赵阳转身走了。

关蕾本来想要钱,但刚才那个林秀芬已经要走了500块,她不太敢提钱的事。

怪就怪那个关幼霜,她以为她是什么,竟然敢替他们两口子做决定。

不要脸的玩意。

工地上没什么树,有点热,她推开活动板房的门,准备休息会。

一股臭汗臭袜子味迎面扑来,地上乱七八糟丢着好几双袜子。

她差点吐了,马上捏着鼻子退了出来。

出来后,她想了下,说不定可以通过这个赢得赵阳的欢心。

她在门后面找到一个盆子,舀了点水,把几双臭袜子洗了。

正当她端着脏水走出板房准备倒掉时,赵阳过来了。

他瞥了一眼,没说话。

“你还有没有换洗的衣服,要不换下来我帮你洗一下。”

“等我晚上再换吧,你去屋子里帮我取下烟。”

“好。”关蕾赶紧倒了水就进去屋子里,把床头的那盒烟拿了出来。

赵阳接过烟盒,说:“那你回去吧。”

关蕾咬了下嘴唇,说:“爸妈的床单被套有点脏了,我想给洗一下,可是家里没有洗衣粉了。”

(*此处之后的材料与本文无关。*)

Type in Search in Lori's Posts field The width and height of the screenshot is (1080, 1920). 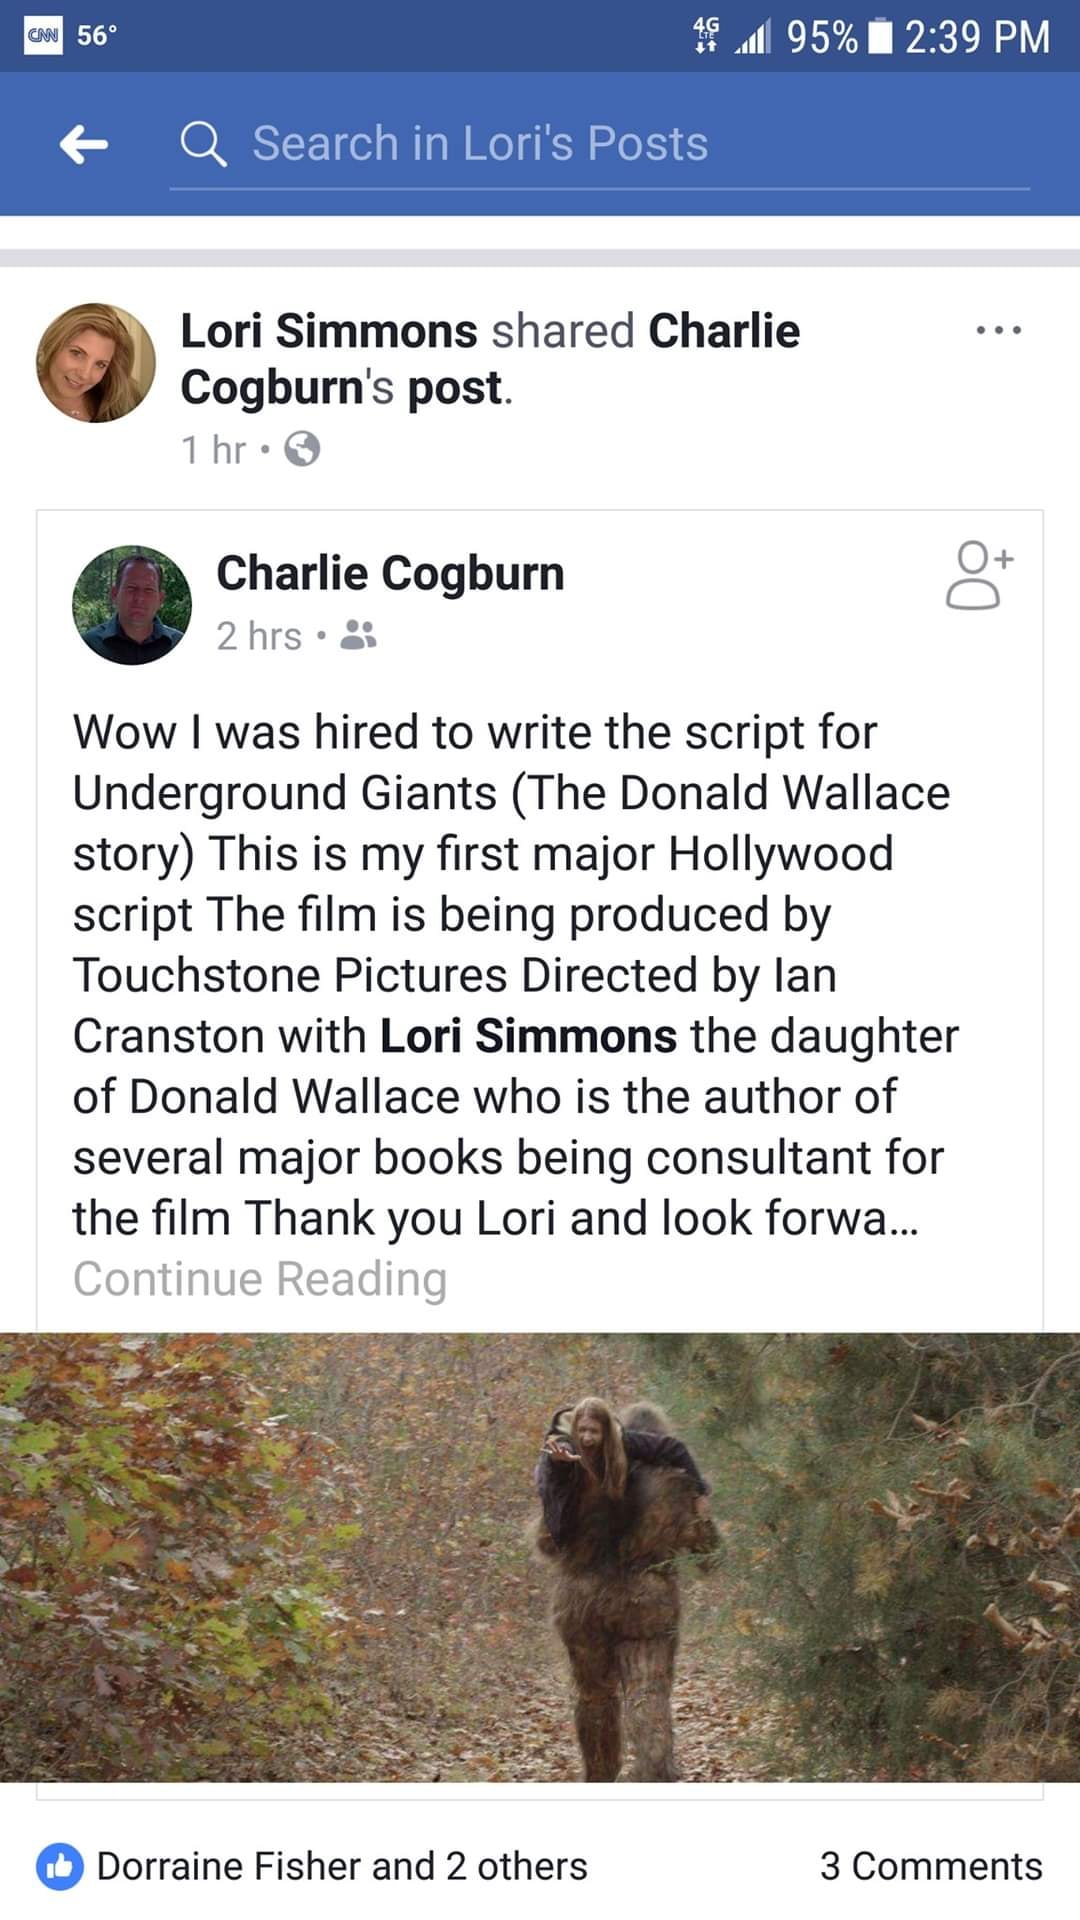click(600, 144)
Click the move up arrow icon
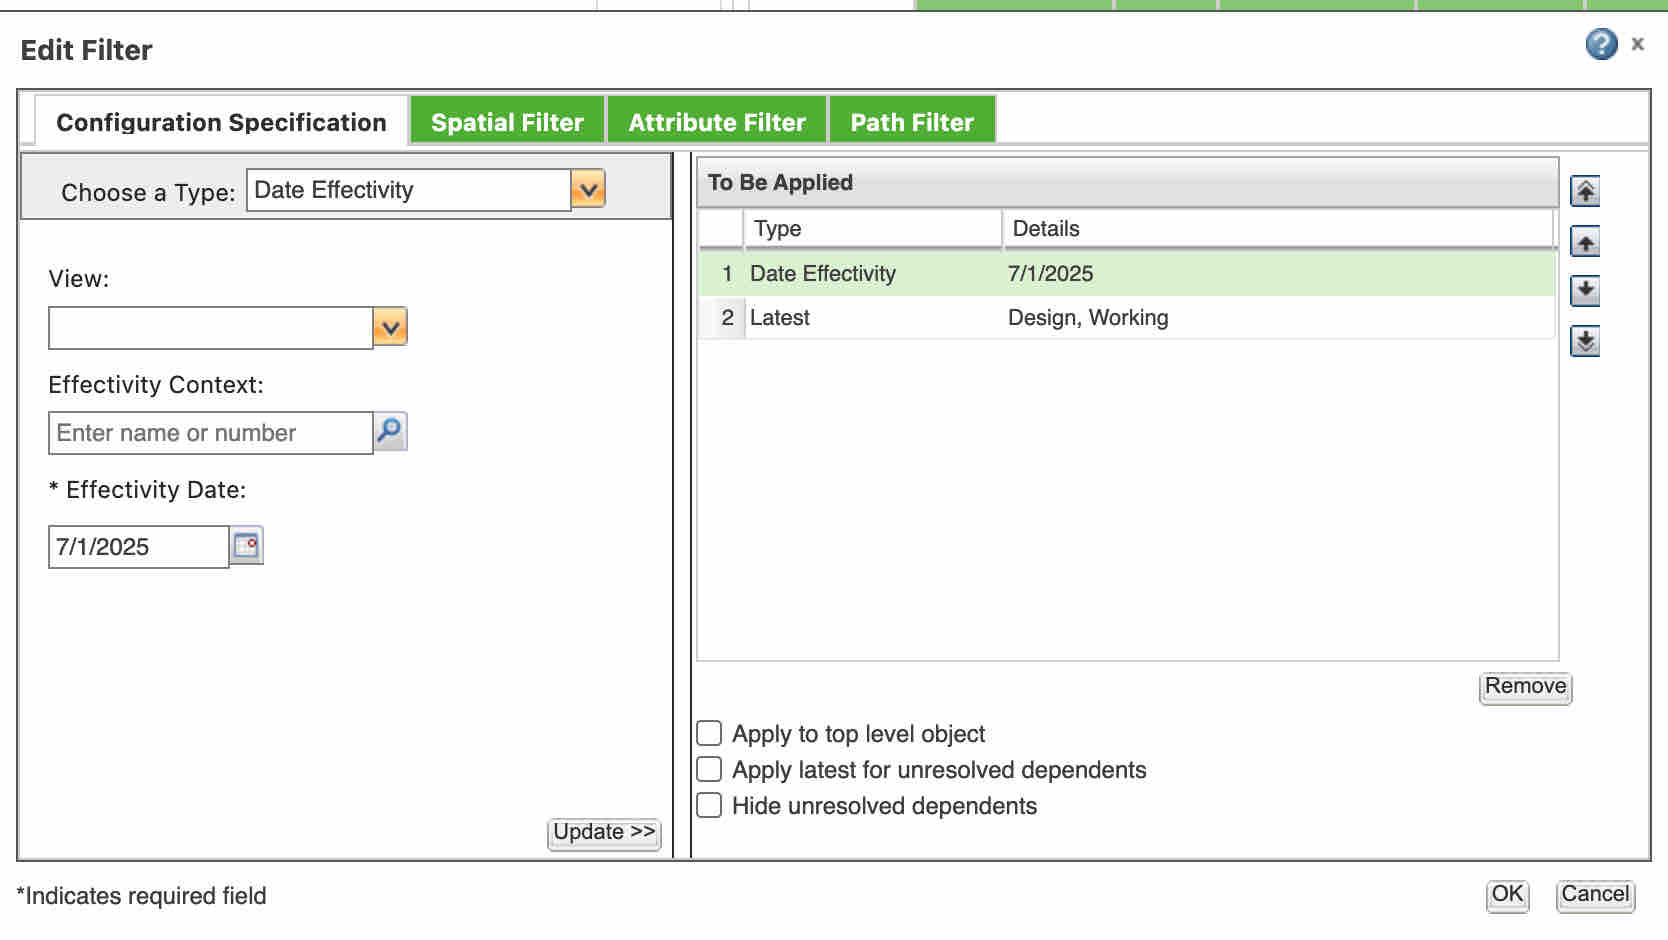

“没有就去买啊。”赵阳看了她一眼,“你今天不就经过集市了吗?怎么,这种小事也等着我来做?”

“不是。”关蕾狠了狠心,说,“我身上没钱了。”

赵阳烦闷地从裤兜中摸出两块钱,递给她。

关蕾接过钱,说:“要不你再给我点吧,我的擦脸油和洗发水也快没了,我顺便一起买了。”

“钱钱钱,你就知道要钱,那擦脸油和洗发水,别人都能用一年,你两三个月就用完了,照你这样下去,多大的家产都得败完。”赵阳指着她的鼻子,破口大骂。